Lord Of Flies en effet est assez proche d’un Black Metal à la Burzum ou Darkthrone, impression s’estompant bien évidemment à l’arrivée du clavier mais ce dernier est loin d’être omniprésent ici, montrant Gehenna sous un jour bien plus cru que sur le quasi soporifique First Spell. A partir de Shairak Kinnummh la musique redevient un peu plus folklorique et atmosphérique grâce au bon travail des guitares et des parties de clavier marquantes.
Certes, ceux qui ne jurent que par la froideur et le côté crasseux de Transilvanian Hunger ou la vitesse d’exécution de Blasphemy vont vite s’ennuyer, pourtant une oreille attentive permet de trouver des choses sympathiques sur cette galette, entre autres les voix claires de Vinterriket rappelant celles d’Ihsahn sur Anthems… d’Emperor.

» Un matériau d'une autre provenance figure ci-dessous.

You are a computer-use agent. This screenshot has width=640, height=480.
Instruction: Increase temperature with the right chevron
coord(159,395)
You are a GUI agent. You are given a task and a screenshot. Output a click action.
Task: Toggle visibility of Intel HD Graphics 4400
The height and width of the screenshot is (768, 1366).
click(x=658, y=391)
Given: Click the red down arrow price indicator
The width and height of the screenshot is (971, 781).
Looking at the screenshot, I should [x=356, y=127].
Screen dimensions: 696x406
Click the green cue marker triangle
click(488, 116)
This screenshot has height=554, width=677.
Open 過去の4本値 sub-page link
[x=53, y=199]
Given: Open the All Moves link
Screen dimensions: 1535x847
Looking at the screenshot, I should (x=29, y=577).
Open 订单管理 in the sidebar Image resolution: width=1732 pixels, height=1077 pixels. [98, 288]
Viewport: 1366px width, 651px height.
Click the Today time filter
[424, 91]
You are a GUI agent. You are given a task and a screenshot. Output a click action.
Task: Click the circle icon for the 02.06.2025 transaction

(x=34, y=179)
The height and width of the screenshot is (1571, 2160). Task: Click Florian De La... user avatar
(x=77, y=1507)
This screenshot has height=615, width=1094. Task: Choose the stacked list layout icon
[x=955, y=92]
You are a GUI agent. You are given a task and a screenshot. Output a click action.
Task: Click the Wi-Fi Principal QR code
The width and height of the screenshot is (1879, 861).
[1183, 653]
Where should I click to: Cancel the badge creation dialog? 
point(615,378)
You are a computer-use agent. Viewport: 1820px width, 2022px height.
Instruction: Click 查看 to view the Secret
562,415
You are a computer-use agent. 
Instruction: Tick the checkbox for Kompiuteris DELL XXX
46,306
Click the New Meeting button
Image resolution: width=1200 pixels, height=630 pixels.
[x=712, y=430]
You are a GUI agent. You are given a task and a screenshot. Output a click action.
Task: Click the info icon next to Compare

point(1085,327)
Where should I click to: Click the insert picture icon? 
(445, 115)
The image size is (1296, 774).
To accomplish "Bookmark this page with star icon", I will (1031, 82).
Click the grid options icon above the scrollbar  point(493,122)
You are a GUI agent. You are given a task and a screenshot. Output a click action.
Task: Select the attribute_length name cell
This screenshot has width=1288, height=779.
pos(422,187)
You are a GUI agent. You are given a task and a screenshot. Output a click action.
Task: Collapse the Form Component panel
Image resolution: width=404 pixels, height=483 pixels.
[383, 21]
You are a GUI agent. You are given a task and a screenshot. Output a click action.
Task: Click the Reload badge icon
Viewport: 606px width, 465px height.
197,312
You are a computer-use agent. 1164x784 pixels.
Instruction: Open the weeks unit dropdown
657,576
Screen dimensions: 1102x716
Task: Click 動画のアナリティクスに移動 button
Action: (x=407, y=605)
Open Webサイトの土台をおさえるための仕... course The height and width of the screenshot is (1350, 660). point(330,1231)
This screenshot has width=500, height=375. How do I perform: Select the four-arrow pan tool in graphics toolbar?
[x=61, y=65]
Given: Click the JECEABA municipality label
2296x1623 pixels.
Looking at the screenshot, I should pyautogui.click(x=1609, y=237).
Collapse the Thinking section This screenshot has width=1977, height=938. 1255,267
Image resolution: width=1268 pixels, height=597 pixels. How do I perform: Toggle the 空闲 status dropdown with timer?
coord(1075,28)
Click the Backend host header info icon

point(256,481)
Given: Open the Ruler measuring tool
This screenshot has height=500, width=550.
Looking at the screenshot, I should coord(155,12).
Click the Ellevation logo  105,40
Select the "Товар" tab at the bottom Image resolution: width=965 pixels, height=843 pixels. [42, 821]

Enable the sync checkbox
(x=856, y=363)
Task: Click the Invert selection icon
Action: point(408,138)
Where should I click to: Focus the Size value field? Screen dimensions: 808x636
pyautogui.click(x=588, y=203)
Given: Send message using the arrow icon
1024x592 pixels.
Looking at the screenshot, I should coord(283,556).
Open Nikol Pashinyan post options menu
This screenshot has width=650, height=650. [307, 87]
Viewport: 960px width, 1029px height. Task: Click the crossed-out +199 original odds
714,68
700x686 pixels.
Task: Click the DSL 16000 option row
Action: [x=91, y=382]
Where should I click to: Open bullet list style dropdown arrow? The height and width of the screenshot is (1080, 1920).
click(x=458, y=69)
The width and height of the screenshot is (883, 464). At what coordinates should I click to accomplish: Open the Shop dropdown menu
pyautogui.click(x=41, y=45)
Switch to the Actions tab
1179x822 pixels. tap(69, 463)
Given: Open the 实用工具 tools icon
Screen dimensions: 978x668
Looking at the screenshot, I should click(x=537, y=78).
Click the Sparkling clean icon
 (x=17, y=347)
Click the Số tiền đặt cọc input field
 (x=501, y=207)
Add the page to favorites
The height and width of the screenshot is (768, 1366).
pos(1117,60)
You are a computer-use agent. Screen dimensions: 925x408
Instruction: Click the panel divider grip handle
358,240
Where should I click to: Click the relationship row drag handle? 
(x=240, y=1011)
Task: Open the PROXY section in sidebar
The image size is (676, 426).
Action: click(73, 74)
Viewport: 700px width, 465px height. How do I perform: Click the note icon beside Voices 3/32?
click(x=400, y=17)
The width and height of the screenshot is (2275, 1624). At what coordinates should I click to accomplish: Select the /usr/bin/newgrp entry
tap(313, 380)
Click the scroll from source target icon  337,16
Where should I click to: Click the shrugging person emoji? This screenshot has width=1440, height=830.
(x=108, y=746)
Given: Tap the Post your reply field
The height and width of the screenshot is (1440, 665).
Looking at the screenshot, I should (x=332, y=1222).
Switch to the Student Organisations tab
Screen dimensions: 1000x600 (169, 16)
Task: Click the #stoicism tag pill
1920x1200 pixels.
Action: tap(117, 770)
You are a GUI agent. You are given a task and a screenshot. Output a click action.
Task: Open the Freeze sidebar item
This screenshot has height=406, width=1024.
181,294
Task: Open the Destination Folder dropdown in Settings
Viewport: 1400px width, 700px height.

Bon les grincheux (je ne citerai pas de nom mais je les ai en tête) diront que les riffs de A Witch Is Born font un peu plon-plon et que les sections de clavier sonnent un peu niais mais Gehenna est cohérent avec son concept et le morceau titre Seen Though The Veils Of Darkness nous livre des passages fort bien agencés où le synthé de Sarcanna s’intègre à merveille au riffs et mélodies du commandant en chef du navire Sanrabb.
La production est imparfaite mais colle justement bien à cette lente descente dans les ténèbres où veulent nous entraîner les norvégiens, The Eyes Of The Sun en est à ce titre une bonne illustration musicale.
Il est amusant de constater que l’intro de A Myth ressemble comme deux gouttes d’eau à Message Of The Bottle de Police, impression vite passé comme vous l’imaginez…mais à partir d’ici la lassitude commence à gagner un peu, si ce titre est varié et bien construit, les 9 minutes sont un peu longues même avec le passage narré central et une fin plus virulente (tout est relatif dans le Black atmosphérique), un tel pavé aurait était mieux placé au début de l’album.
Un dernier titre qui ne changera pas la face de l’album, Dark Poems Author et le tour est joué et plutôt bien joué au final, la deuxième partie de l’album est un peu plus faible que la première mais ceci est classique.
Les norvégiens ont réussis leur pari de jouer sur les ambiances sans perdre la noirceur qui caractérise le Black Metal. Il ne faut surtout pas faire d’amalgame entre Gehenna et des groupes atmosphériques comme Mystic Circle qui noient leurs compositions de synthé.
Un album passé en partie inaperçu à sa sortie qu’il vous est toujours possible d’acquérir. D’ailleurs ne confondez pas avec les thrashers alcooliques suédois de Gehennah qui eux ne jouent pas beaucoup sur les ambiances.
A conseiller comme d’habitude aux amateurs d’archéologie.